[[ Extract to read, beginning ]]

In a shocking turn of events, 23-year-old Maher Maaroufe recently pleaded guilty to the manslaughter of his 19-year-old girlfriend, Sabita Thanwani.
The tragic incident occurred on March 19, 2022, in Clerkenwell, central London.
Maaroufe, originally from Tunisia, denied committing murder, attributing his actions to diminished responsibility resulting from his diagnosed schizo-affective disorder.
Allegations of Supernatural Beliefs
During the court hearing at the Old Bailey, disturbing details emerged about Maaroufe’s state of mind at the time of the incident.
The court heard that Maaroufe, a cannabis smoker suffering from paranoia and hallucinations, believed that Thanwani had transformed into a male devil before his eyes on that fateful night.

[[ Extract to read, end ]]

Work task 1
Duplicate the part of the court report that begins at the words "Maaroufe, originally from" and stops after the words "of the incident.".
Work task 2
For each statement, say yes or no according to the court report, and quote the words that decide it: (a) The incident took place in Clerkenwell, central London. (b) Maaroufe admitted to committing murder. (c) The hearing was held at the Old Bailey.
Work task 3
List every place name that appears in the court report.

[[ Supplied data, beginning ]]

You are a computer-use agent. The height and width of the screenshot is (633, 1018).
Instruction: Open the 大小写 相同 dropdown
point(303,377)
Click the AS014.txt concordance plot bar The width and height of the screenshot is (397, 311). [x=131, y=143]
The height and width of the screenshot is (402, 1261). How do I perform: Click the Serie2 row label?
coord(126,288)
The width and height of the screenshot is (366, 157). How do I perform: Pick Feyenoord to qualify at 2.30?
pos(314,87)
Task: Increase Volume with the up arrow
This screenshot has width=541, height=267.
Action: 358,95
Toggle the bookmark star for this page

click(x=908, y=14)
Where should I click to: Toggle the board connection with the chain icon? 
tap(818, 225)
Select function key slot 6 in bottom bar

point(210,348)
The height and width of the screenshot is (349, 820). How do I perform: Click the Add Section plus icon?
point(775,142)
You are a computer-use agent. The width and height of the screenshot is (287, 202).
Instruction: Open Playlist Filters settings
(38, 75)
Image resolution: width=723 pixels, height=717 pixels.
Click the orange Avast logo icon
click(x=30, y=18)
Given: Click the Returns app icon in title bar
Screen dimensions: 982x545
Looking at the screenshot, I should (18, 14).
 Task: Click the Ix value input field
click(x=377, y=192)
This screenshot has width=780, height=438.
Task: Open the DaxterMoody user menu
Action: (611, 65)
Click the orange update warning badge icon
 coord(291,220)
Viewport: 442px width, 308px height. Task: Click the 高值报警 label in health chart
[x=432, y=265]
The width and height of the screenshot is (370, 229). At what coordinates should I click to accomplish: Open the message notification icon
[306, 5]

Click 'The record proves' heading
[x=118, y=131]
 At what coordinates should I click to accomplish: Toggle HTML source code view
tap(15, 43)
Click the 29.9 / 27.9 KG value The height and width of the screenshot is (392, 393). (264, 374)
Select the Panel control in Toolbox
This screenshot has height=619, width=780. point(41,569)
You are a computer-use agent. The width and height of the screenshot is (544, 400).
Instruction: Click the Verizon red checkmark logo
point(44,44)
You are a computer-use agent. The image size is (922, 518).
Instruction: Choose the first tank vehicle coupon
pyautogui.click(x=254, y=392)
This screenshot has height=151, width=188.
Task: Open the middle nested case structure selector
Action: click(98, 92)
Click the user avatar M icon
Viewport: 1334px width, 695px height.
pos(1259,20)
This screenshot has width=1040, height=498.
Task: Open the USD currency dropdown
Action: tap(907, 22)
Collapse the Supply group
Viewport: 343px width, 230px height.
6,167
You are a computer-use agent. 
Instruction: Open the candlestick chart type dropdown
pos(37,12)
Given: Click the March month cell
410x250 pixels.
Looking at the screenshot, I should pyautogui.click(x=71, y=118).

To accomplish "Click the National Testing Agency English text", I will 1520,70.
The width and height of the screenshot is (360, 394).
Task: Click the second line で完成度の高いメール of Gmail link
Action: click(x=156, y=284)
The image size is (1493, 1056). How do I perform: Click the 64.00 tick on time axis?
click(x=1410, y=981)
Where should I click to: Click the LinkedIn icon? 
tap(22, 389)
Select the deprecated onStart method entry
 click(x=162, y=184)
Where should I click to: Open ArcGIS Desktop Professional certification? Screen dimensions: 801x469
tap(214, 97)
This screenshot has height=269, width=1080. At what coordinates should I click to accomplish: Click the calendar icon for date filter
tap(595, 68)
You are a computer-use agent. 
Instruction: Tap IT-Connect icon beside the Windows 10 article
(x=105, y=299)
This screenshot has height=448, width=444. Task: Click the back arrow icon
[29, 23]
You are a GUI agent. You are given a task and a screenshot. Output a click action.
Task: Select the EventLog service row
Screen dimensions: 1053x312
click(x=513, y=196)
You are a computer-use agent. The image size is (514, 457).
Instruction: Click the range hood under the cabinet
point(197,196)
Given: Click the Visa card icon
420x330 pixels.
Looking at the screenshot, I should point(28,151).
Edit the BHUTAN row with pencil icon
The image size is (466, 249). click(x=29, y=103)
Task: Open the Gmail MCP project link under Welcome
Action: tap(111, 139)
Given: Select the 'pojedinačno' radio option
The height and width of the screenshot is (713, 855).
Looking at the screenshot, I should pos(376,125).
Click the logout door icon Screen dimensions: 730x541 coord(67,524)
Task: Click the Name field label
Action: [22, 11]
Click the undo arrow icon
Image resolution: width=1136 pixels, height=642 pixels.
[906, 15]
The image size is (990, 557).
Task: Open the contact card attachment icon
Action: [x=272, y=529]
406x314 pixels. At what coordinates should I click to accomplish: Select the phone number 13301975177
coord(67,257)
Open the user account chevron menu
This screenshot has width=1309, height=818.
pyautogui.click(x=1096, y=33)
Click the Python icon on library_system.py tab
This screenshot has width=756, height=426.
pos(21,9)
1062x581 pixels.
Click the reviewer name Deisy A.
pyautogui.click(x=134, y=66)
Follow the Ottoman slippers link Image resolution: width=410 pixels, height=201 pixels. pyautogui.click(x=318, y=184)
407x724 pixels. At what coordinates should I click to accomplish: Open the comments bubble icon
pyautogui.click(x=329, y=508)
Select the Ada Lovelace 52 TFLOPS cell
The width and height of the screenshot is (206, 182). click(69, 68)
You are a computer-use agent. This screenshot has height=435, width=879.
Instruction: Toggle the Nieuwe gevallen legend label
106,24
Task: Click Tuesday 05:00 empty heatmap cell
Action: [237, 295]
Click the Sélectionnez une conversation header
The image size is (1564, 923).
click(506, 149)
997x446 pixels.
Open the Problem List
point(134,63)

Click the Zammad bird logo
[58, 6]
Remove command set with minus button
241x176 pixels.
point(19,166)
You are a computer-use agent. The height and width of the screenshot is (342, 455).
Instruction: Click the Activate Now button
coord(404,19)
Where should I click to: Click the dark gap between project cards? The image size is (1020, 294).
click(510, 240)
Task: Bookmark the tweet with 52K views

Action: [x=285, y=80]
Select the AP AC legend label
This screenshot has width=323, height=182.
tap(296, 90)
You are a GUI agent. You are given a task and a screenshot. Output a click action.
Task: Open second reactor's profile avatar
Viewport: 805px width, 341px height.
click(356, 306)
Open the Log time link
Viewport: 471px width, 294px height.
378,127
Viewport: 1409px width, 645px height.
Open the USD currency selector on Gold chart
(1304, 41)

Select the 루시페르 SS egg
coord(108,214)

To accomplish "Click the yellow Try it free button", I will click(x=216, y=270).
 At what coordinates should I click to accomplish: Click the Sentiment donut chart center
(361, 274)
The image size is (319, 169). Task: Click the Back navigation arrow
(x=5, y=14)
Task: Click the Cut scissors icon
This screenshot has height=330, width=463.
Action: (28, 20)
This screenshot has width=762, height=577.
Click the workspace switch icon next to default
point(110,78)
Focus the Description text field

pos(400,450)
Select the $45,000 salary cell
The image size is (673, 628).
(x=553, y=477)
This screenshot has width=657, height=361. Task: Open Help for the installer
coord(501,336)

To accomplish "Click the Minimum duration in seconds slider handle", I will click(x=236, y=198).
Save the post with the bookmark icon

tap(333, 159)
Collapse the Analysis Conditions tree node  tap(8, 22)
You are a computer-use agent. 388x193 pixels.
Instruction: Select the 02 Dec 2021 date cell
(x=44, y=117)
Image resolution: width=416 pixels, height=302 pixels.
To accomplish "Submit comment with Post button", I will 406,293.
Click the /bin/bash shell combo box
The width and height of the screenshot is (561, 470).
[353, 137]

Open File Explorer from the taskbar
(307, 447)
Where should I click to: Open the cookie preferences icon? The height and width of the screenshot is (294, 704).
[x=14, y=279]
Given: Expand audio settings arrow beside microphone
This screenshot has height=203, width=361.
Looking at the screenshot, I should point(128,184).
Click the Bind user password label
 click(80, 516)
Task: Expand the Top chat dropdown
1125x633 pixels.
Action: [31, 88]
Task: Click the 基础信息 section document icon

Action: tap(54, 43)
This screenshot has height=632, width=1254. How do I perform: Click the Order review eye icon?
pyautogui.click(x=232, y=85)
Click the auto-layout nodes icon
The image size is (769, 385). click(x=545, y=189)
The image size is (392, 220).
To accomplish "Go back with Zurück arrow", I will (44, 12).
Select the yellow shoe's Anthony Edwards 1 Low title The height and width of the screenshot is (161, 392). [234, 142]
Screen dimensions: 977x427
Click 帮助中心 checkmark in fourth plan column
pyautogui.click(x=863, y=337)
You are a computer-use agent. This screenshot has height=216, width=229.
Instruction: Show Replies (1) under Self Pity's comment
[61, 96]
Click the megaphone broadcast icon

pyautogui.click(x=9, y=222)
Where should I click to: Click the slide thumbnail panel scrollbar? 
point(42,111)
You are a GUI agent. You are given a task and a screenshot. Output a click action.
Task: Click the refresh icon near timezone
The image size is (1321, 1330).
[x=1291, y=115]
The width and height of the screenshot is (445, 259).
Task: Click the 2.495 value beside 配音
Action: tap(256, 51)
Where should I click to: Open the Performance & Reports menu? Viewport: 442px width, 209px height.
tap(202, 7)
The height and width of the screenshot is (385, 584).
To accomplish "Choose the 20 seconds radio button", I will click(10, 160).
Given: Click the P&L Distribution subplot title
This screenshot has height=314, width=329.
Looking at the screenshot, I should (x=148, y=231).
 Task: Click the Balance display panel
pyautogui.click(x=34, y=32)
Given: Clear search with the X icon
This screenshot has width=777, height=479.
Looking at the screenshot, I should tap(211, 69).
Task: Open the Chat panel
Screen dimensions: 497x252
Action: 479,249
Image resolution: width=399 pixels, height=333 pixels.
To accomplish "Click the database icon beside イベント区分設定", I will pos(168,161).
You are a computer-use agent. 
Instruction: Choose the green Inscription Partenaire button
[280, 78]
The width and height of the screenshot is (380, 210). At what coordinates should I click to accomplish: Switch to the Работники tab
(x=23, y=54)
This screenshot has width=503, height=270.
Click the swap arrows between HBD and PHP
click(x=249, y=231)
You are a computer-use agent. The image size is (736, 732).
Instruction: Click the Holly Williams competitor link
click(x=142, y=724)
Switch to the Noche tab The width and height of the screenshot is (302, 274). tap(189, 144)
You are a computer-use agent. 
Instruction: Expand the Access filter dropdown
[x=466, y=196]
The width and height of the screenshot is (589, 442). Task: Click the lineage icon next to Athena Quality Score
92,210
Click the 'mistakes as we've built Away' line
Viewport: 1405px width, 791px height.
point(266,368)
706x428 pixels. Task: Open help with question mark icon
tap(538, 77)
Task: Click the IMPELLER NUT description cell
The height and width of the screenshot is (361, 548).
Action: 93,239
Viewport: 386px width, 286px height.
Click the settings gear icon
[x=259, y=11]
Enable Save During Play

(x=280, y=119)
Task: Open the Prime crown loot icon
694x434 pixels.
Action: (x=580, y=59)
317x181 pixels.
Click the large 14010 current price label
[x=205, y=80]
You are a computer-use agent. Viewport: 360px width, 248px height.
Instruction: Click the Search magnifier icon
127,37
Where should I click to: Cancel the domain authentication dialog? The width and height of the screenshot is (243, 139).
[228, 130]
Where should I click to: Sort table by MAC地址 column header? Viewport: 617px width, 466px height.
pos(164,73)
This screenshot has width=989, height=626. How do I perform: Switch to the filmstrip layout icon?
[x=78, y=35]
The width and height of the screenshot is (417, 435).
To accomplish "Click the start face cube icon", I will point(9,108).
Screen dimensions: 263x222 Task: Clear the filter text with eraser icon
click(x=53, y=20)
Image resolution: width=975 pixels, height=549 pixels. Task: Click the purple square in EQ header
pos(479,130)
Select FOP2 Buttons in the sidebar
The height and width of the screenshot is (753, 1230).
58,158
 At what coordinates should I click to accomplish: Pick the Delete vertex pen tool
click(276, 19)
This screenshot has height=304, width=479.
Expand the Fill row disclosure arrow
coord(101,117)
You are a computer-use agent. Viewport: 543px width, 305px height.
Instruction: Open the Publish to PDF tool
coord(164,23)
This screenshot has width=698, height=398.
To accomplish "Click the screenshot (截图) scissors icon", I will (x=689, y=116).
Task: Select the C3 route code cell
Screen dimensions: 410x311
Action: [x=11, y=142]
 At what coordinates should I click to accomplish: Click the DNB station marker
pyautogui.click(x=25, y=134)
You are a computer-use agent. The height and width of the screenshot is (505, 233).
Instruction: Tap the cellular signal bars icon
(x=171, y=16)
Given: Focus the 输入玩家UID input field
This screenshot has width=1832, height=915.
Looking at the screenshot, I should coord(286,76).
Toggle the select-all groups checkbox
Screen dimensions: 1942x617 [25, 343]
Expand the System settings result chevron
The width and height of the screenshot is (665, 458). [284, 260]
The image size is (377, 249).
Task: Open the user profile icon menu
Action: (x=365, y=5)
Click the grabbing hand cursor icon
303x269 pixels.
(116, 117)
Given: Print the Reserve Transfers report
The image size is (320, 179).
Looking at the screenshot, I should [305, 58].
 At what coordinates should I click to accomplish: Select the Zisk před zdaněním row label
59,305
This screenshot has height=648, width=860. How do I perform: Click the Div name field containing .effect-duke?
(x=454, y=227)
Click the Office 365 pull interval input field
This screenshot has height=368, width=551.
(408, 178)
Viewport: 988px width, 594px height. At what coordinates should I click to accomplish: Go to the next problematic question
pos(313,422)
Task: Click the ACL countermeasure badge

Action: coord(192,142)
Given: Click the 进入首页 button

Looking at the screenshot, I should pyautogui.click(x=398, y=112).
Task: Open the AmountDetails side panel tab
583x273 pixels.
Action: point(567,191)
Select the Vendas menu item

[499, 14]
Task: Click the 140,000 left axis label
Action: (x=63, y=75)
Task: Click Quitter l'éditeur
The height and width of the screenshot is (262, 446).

[[ Supplied data, end ]]

Written response 1
Maaroufe, originally from Tunisia, denied committing murder, attributing his actions to diminished responsibility resulting from his diagnosed schizo-affective disorder.
Allegations of Supernatural Beliefs
During the court hearing at the Old Bailey, disturbing details emerged about Maaroufe’s state of mind at the time of the incident.

Written response 2
(a) Yes: "in Clerkenwell, central London"
(b) No: "denied committing murder"
(c) Yes: "During the court hearing at the Old Bailey"

Written response 3
Clerkenwell
London
Tunisia
the Old Bailey